1)         Transfers, when necessary, from one long-term care facility to another may be to assure the recipient's health and well being.  Primary attention shall be given to the needs and choices of the individual recipient (a recipient cannot be moved against the recipient's will except in an emergency).  A transfer is indicated if the facility cannot meet the current needs of the recipient; or the recipient has been neglected, abused or improperly cared for; or if the facility is not in substantial compliance with previously cited licensure standards or has not developed an acceptable plan of correction as determined by the Illinois Department of Public Health.

 

2)         If a transfer is indicated, designated staff shall cooperate in the transfer of mandated follow-up recipients from one licensed long-term care facility to another.  The regional DLA plan shall specify how transfer activities shall be coordinated with involved State agencies.

 

3)         In times of disaster or emergency, designated staff may need to be involved in the transfer of recipients who have been terminated from mandated follow-up monitoring services.

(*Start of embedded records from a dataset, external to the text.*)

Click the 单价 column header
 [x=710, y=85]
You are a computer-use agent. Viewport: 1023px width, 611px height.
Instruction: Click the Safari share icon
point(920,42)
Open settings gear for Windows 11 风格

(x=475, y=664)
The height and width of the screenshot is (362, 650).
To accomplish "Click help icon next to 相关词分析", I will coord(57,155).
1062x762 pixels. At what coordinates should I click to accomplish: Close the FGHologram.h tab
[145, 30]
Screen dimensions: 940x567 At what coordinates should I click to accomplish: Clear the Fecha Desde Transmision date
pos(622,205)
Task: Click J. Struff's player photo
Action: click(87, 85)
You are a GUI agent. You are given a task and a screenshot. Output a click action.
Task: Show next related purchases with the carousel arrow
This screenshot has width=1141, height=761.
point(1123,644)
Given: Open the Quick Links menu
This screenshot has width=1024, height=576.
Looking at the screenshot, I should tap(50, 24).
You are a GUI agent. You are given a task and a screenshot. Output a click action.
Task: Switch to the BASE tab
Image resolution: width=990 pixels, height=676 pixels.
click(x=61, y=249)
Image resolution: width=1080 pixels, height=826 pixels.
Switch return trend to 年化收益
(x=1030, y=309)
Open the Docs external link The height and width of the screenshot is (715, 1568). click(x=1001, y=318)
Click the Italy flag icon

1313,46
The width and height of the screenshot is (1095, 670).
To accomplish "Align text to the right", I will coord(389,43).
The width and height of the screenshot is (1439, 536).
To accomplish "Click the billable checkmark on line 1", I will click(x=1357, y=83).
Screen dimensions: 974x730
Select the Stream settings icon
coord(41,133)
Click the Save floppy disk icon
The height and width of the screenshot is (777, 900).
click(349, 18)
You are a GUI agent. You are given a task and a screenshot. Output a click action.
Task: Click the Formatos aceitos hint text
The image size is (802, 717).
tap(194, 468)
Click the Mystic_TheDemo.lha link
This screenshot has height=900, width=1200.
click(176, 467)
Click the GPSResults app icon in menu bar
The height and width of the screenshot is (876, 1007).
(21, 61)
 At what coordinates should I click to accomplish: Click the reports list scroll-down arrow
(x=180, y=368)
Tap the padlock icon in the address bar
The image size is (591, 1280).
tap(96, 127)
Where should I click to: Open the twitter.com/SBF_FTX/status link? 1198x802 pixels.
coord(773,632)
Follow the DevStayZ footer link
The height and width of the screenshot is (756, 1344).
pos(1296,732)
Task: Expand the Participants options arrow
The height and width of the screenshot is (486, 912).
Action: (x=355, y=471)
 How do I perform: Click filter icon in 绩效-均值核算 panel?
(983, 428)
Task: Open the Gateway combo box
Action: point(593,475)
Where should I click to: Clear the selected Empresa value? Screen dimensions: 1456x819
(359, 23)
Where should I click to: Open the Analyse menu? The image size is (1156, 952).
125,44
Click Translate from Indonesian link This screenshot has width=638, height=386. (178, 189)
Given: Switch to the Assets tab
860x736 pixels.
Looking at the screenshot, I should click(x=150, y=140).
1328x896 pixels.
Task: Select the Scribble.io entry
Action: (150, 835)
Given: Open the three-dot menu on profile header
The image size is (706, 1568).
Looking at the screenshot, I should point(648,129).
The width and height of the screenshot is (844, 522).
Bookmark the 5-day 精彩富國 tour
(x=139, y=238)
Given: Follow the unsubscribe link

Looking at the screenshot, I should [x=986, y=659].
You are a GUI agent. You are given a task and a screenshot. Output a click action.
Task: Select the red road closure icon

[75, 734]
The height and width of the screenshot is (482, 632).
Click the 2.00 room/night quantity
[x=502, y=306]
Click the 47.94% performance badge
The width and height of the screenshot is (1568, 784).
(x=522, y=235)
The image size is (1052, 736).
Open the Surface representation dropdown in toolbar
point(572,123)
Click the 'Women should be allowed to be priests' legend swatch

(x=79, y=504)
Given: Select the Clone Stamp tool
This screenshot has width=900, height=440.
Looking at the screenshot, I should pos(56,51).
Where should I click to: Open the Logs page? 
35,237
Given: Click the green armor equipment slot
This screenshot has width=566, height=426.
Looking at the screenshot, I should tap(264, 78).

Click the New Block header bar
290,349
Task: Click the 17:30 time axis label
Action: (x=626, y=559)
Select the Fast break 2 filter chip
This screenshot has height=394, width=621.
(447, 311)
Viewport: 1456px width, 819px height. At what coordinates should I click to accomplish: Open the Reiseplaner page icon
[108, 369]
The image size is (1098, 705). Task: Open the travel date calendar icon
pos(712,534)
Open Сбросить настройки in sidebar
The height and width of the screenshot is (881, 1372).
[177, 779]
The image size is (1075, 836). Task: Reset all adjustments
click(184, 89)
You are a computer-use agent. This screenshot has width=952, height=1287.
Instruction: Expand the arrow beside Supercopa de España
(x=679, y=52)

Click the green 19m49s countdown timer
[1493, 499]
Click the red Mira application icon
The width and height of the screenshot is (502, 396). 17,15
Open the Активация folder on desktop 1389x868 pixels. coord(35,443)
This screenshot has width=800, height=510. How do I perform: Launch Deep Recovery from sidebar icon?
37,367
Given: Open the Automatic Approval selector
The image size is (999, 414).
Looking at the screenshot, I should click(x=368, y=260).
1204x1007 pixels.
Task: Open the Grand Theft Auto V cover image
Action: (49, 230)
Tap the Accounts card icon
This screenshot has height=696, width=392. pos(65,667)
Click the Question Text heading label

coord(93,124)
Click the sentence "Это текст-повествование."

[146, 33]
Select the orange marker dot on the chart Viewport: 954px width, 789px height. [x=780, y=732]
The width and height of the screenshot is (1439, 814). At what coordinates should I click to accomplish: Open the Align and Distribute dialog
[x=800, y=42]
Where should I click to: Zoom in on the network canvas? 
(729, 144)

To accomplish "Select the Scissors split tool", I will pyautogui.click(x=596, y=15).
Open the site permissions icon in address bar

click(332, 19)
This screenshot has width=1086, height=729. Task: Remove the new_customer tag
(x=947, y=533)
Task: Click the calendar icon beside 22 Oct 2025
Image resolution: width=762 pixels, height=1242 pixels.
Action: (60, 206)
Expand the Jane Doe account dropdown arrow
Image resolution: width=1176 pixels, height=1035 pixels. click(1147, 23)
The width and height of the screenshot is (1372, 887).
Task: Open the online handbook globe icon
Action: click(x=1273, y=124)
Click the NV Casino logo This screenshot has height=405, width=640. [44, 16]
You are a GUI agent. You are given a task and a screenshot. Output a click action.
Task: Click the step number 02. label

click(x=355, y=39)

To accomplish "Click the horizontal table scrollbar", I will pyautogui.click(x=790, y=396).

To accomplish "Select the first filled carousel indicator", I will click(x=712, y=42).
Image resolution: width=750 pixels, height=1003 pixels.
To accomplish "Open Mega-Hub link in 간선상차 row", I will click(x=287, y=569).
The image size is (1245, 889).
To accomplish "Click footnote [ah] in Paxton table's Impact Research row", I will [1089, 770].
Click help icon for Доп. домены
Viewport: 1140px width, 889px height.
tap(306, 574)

            AGENCY NOTE:  Designated staff must document all transfer activities and maintain the documentation in the recipient's record.

 

4)         Routine transfers

 

A)        All recipients shall be transferred insofar as possible, in or near the communities in which the recipients reside or in which the recipients' families or significant others, such as a guardian or a friend, reside. The same considerations and procedures followed for the initial planning for discharge/linkage/aftercare shall apply (see Section 125.40).

 

B)        Transfers may be initiated at the request of the recipient or legally responsible party.  Transfers may also be initiated by the long-term care facility's administrator.  Under such situations, designated staff will work with the Department of Public Aid and other involved agencies.

 

5)         Inter-region transfers

            Recipients may be moved between regions provided there is a prior agreement with both regional administrators or their designated agents involved in the transfer.

 

6)         Emergency transfers

 

A)        The Department of Public Health under Sections 3-401 through 3-423 of the Nursing Home Care Act [210 ILCS 45/3-401 through 3-423] and the Department under Section 15 of the Mental Health and Developmental Disabilities Administrative Act are empowered to take specific action to transfer recipients who are not receiving appropriate services and/or when conditions exist in a facility which imperil the health or pose a serious and imminent threat to the life or safety of those recipients.

 

B)        Both Departments must make all reasonable efforts to eliminate any threats to the safety  and well-being of any recipient, through consultation with the facility, the attending physician, and the recipient, spouse, parents, responsible relative or guardian (see Section 15 of the Mental Health and Developmental Disabilities Administrative Act).

 

C)        The Department of Public Health is given broad statutory authority and primary responsibility to transfer any individual who is not receiving appropriate services in licensed long-term care facilities.  The Department's legal authority deals specifically with individual recipients who have been placed by the Department in these facilities.

 

D)        The Department must work in close cooperation with the Department of Public Health to effect the transfer of recipients whose life or safety is in imminent danger.  However, the Department may, in the proper exercise of its statutory mandate, initiate action to provide for the health and welfare of mandated follow-up recipients residing in a facility.